Tuesday, January 13, 2015

Deploying Java 8 update 25 with SCCM

Product: Java 8 Update 25 -- Error 1722. There is a problem with this Windows Installer package. A program run as part of the setup did not finish as expected. Contact your support personnel or package vendor. Action installexe, location: C:\WINDOWS\Installer\MSI789B.tmp, command: /s INSTALLDIR="C:\Program Files (x86)\Java\jre1.8.0_25\\" EULA=0 REPAIRMODE=0

Error 1722. There is a problem with this Windows Installer package. A program run as part of the setup did not finish as expected. Contact your support personnel or package vendor.

Fix: Put this in your Installation program: msiexec /i jre1.8.0_25.msi JU=0 JAVAUPDATE=0 AUTOUPDATECHECK=0 RebootYesNo=No WEB_JAVA=1 /q

Saturday, January 3, 2015

Being true to yourself

I've always had a passion for computer/network security. Looking back, I was a hacker (in the good sense of the word) ever since I bought my first computer. I was in the Navy and used my reenlistment bonus to buy my first computer, a Radio Shack Tandy T1000. I picked it up going into a three-day weekend and spent the whole weekend tinkering with it; taking it apart and putting it back together and ultimately breaking it so badly that phone tech support couldn't help me restore the partition table that I had deleted. I ended up fixing that myself and calling to tell tech support how I did it so that they could add it to their notes.

I not only wanted to know how computers worked, I was also intrigued with how to get computers to do things that were undocumented, like some kind of black magic. I was fascinated with hackers and hacking. Once I discovered VMware Workstation and Server, I was running labs in my garage to learn server OS and security. Meanwhile I was in the Navy as an Aviation Electrician and was raising a family. I never really learned as much as I wanted to about programming and low level operating system details. I just didn't have the time.

During my last tour of duty in the Navy before retiring I managed to work my way into the IT department of the command where I was stationed. I had the right skills, in the right place, and at the right time. I worked my way up from help desk, to system administrator and Assistant Information System Security Manager over that three years. During that time I also finished my degree in Networking and Security Management.

My first (and current) civilian job was "Network Support" and I was promoted to "System Engineer" around two years later. Since then my job has taken me in a direction other than where I had intended. These days I rarely get to work on the networking and security side, and spend most of my time with Citrix, VMware, and System Center Configuration Manager (SCCM). I am very thankful for the opportunities that my employer has given me and the training I've received. I alone am responsible for keeping myself on track to reach my goals, and ultimately the things I've learned outside of security will help me in the long run.

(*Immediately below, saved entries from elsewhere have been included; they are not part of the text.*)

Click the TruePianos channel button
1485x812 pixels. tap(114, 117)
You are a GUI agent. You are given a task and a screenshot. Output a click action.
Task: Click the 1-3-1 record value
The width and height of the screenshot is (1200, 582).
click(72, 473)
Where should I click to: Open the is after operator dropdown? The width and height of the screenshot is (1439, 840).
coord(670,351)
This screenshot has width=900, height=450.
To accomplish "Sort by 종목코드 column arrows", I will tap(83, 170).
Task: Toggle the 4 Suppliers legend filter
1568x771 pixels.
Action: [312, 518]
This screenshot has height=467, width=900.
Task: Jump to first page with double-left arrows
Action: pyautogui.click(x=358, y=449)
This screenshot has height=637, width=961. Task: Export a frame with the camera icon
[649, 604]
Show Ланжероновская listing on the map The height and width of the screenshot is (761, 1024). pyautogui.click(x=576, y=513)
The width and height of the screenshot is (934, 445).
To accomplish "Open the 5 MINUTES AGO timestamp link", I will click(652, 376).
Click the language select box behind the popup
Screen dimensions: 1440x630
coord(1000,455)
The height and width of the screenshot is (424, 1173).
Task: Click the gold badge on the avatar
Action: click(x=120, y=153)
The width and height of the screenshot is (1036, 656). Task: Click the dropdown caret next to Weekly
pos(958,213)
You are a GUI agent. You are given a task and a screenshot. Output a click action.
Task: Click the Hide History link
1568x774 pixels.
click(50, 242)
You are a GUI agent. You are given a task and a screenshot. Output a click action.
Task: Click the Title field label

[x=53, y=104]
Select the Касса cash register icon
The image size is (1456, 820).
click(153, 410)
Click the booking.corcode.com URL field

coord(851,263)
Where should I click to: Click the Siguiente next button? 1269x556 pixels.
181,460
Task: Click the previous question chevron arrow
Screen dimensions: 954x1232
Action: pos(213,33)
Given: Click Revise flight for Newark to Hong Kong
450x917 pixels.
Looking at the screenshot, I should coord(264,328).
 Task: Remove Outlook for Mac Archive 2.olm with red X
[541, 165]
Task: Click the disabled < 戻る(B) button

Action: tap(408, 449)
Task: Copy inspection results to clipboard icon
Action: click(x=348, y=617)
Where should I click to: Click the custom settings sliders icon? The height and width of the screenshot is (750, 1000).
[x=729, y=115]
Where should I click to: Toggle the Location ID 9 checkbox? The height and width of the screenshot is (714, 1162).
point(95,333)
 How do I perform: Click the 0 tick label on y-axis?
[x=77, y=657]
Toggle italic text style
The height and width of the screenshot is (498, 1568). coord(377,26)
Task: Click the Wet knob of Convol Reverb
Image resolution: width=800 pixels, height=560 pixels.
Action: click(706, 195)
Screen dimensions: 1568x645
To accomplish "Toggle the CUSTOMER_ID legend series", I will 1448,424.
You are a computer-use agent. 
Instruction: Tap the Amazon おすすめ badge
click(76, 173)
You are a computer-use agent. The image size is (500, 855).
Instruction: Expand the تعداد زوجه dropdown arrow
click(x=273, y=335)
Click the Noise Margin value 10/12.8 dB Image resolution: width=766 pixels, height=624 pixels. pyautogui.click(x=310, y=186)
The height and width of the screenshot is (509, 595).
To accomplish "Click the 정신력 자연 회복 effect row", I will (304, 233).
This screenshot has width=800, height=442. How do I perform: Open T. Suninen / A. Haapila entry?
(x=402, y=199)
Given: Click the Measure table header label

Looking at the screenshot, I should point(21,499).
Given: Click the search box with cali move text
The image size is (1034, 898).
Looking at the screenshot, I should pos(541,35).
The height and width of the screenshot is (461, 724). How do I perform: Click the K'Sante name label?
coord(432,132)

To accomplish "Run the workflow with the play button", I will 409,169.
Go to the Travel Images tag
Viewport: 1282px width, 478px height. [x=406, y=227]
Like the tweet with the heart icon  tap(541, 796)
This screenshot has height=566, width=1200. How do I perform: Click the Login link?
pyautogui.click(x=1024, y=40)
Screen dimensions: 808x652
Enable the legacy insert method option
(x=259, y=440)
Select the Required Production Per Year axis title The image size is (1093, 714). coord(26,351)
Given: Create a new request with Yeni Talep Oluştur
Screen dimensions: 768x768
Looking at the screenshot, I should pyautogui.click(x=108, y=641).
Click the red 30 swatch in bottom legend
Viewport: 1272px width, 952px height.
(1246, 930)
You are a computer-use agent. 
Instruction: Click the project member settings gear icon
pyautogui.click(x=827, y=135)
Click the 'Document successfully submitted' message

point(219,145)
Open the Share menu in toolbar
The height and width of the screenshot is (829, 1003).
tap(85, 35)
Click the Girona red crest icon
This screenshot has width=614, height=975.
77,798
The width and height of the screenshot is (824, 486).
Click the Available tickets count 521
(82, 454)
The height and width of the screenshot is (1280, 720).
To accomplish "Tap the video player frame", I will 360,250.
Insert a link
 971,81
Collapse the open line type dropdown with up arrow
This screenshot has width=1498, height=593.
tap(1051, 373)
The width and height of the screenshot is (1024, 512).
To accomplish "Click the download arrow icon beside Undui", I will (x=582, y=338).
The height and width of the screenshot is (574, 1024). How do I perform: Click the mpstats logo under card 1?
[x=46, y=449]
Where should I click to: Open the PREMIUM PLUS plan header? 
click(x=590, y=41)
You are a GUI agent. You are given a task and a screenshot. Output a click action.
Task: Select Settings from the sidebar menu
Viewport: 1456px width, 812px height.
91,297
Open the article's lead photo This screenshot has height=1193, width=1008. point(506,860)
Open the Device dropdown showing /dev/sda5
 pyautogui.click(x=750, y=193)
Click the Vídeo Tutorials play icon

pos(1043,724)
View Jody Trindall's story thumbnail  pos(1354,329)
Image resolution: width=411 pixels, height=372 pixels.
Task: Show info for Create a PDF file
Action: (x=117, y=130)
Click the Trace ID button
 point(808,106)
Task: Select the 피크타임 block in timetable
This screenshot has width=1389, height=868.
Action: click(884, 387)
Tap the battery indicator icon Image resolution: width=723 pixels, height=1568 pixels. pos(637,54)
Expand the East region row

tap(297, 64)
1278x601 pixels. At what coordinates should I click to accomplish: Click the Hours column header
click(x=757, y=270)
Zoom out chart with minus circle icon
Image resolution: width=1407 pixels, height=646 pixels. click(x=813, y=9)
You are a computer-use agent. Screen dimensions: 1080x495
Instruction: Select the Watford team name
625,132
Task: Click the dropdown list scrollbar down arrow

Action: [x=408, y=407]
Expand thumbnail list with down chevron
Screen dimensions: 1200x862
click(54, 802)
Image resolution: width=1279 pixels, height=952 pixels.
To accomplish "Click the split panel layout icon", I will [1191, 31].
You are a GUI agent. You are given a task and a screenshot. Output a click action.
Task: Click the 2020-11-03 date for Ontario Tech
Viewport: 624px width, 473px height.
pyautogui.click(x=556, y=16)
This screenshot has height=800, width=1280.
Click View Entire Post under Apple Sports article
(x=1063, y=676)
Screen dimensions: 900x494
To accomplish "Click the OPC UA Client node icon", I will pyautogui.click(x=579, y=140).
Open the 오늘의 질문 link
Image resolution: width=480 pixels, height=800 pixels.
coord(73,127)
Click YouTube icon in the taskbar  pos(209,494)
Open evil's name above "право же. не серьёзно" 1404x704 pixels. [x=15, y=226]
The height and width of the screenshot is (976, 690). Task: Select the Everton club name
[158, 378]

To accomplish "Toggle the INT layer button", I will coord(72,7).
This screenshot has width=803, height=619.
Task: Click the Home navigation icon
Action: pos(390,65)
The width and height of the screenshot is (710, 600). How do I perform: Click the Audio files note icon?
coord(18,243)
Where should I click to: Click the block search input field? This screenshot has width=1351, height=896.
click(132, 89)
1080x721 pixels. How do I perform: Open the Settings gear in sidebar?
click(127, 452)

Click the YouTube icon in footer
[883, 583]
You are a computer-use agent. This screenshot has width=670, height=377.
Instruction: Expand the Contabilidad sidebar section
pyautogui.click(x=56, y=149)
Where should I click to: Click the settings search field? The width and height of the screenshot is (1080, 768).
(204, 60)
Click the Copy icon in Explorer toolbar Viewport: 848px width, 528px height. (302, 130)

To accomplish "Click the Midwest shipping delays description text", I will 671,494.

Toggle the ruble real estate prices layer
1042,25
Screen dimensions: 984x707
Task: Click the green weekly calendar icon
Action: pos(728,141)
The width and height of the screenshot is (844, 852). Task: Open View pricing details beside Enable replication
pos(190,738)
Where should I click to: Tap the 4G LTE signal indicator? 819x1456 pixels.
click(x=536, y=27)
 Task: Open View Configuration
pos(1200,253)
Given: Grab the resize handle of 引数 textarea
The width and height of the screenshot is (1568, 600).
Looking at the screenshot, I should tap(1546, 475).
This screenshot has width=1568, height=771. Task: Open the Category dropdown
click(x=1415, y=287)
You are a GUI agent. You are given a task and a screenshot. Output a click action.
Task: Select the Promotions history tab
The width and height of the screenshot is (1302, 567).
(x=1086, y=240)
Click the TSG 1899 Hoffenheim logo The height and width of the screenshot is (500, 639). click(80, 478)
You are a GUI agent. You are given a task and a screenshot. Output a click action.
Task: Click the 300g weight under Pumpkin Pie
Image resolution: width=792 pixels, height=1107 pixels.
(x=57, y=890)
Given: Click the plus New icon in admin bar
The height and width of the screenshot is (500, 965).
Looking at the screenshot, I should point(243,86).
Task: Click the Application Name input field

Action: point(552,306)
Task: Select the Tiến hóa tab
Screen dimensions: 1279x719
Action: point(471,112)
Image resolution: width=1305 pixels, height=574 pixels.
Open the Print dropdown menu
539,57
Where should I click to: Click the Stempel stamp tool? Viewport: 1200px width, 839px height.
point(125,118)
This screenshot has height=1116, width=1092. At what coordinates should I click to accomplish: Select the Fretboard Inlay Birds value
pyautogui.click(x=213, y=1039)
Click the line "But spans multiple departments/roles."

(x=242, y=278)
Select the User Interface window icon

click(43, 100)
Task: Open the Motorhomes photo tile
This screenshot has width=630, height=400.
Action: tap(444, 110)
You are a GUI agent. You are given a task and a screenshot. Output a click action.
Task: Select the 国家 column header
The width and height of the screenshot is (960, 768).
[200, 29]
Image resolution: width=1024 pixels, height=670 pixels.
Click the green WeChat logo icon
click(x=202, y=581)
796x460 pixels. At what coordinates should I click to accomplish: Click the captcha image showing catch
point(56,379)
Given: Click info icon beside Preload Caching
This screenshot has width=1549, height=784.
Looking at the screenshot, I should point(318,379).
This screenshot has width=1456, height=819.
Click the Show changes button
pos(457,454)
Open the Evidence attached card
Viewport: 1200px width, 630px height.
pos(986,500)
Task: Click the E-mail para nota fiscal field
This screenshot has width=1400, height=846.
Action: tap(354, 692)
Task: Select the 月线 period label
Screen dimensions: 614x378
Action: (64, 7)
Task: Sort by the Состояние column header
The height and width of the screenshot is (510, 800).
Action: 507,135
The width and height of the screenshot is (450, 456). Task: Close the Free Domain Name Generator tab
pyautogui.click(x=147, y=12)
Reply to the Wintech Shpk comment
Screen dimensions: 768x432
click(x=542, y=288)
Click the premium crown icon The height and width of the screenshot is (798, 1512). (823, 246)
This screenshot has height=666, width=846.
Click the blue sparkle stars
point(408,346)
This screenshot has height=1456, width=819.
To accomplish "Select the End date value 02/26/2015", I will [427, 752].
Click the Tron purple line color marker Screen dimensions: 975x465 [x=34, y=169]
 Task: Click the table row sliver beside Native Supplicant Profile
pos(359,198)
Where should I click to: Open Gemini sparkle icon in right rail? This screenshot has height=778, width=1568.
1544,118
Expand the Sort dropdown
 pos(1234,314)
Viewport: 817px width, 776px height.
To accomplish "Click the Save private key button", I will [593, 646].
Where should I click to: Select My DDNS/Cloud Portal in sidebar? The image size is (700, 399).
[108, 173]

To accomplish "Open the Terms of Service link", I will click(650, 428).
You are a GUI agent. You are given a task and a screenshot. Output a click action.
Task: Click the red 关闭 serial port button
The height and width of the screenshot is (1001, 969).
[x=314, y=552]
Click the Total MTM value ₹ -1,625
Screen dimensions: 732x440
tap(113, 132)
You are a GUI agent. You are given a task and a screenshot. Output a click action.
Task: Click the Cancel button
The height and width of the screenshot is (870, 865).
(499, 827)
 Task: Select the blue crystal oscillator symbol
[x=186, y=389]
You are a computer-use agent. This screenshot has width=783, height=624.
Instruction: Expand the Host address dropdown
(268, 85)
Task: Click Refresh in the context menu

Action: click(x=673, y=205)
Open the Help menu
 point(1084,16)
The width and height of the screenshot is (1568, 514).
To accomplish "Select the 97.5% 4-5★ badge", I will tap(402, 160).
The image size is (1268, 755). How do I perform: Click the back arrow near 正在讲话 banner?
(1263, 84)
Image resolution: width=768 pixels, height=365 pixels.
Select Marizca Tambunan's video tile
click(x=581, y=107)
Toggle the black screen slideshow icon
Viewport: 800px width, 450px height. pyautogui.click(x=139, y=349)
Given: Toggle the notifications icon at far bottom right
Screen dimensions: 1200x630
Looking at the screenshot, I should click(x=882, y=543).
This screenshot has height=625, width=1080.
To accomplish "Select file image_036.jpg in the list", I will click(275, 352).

While studying for Citrix and VMware certifications, I realized that I had to push myself to do it. I didn't feel a "pull" to do it so I lacked the motivation to succeed. In evaluating my goals I realized how far I had strayed from my passion for information security. I'm certainly not getting any younger, and I'm feeling a sense of urgency to be true to myself this late in life. While I'm not old, I am on my second career after retiring from the Navy.

I've decided to change my goals to realign myself for my passion for information security. While I've attempted to learn Python in the past, I usually got sidetracked and never completed it. I've found Codeacademy where I'm currently learning Python interactively. I'm also getting back on track by studying for the Certified Ethical Hacker v8 certification. While many people may look down on certifications, I'm using it as a way to stay focused and on track. I'll be posting my study notes here over time for others to use.

Be true to yourself. Its a drag trying to force yourself to stay motivated for something that doesn't make you happy in the long run.